In isolated mitochondria, complex I (NAD+-linked) and complex II–III (FAD-linked) kinetic activities were reduced in a concentration-dependent manner following domoic acid exposure. This inhibition only affected NAD+-linked state 4 respiration rates at the higher domoic acid concentrations (0.25µM), suggesting mitochondrial supercomplexes operate at a greater kinetic capacity than required to drive electron transport in intact mitochondria (Sammut et al., 2001). Consistent with the reduction in activity of complexes I and II–III, domoic acid also produced a concentration-dependent inhibition of the phosphorylating enzyme, complex V. Once again, the effect on state 3 respiration was only noted in the presence of high concentrations of domoic acid (0.25µM) and KA (2µM), suggesting that they exert a direct effect on mitochondrial complexes. In addition, both KA and domoic acid treatment resulted in a concentration-dependent decrease in citrate synthase activity, a marker of membrane integrity, suggesting an increase in membrane permeability. This loss of integrity was less pronounced than the effects on the electron transport chain components noted above, confirming that the effects of domoic acid stemmed from a direct inhibition of these enzymes rather than the destruction of mitochondrial compartments. Although domoic and KA bear a structural resemblance to tricarboxylic substrates present within the Krebs's cycle, our studies indicate that neither of these compounds directly drive or inhibit the citric acid cycle in isolated ventricular mitochondria. The lack of effect seen on citrate synthase activity in response to domoic acid treatment on crude preparations of enzymes from freeze fractured mitochondria in this study discounts direct inhibition by domoic acid on this matrix enzyme. We suggest that the reduction in citrate synthase activity reported in intact mitochondria (Fig. 3E) occurs as a consequence of a loss of the enzyme from the isolated mitochondrial matrix.

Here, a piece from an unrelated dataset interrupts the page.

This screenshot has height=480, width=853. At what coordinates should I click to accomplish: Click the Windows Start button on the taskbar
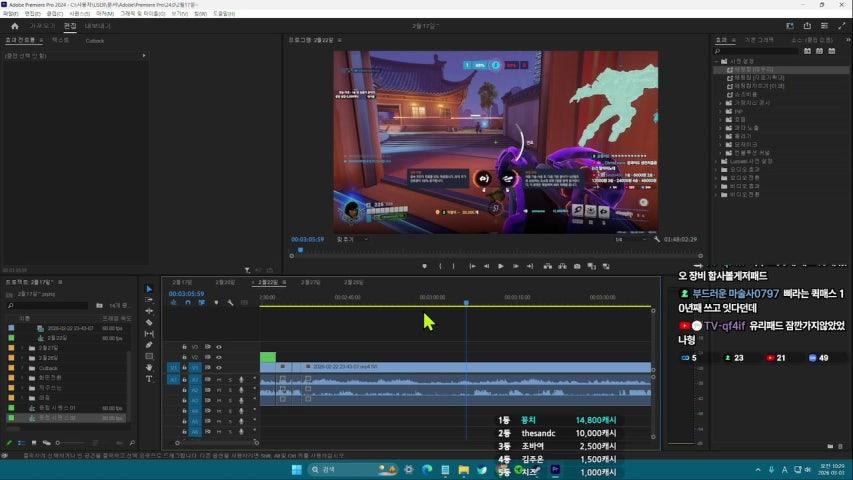[x=296, y=469]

Under normal physiological conditions, O2– is generated by the electron transport chain as a consequence of proton leak onto molecular oxygen (Boveris and Chance, 1973; Sammut et al., 2001). ROS and peroxynitrite compounds have been shown to inhibit a number of mitochondrial components; complexes I, II/III, IV, V, and aconitase (Brown and Borutaite, 2001, 2002). However, we found no evidence of domoic acid–induced O2– or H2O2 production in either cardiac mitochondrial preparations or H9c2 cardiomyocytes. The absence of any detected increase in O2– or H2O2 levels is consistent with the lack of damage to aconitase, a marker of oxidative stress. Consequently ROS do not appear to be implicated in the mitochondrial dysfunction seen in this study. Although we did not specifically assess nitric oxide (NO) synthase activity, the activity of NO-sensitive complex IV (Brown, 2001) was only reduced in this study in the presence of high concentrations of domoic acid. Therefore, it is doubtful that mitochondrial-generated NO plays a significant role in domoic acid–induced mitochondrial damage. Although, the H9c2 cardiomyocyte cell line employed in this study may not be fully representative of the myocardium as a whole, the lack of ROS involvement in this study is in agreement with previous ROS studies in domoic acid treated rat neonatal microglia (Mayer et al., 2001).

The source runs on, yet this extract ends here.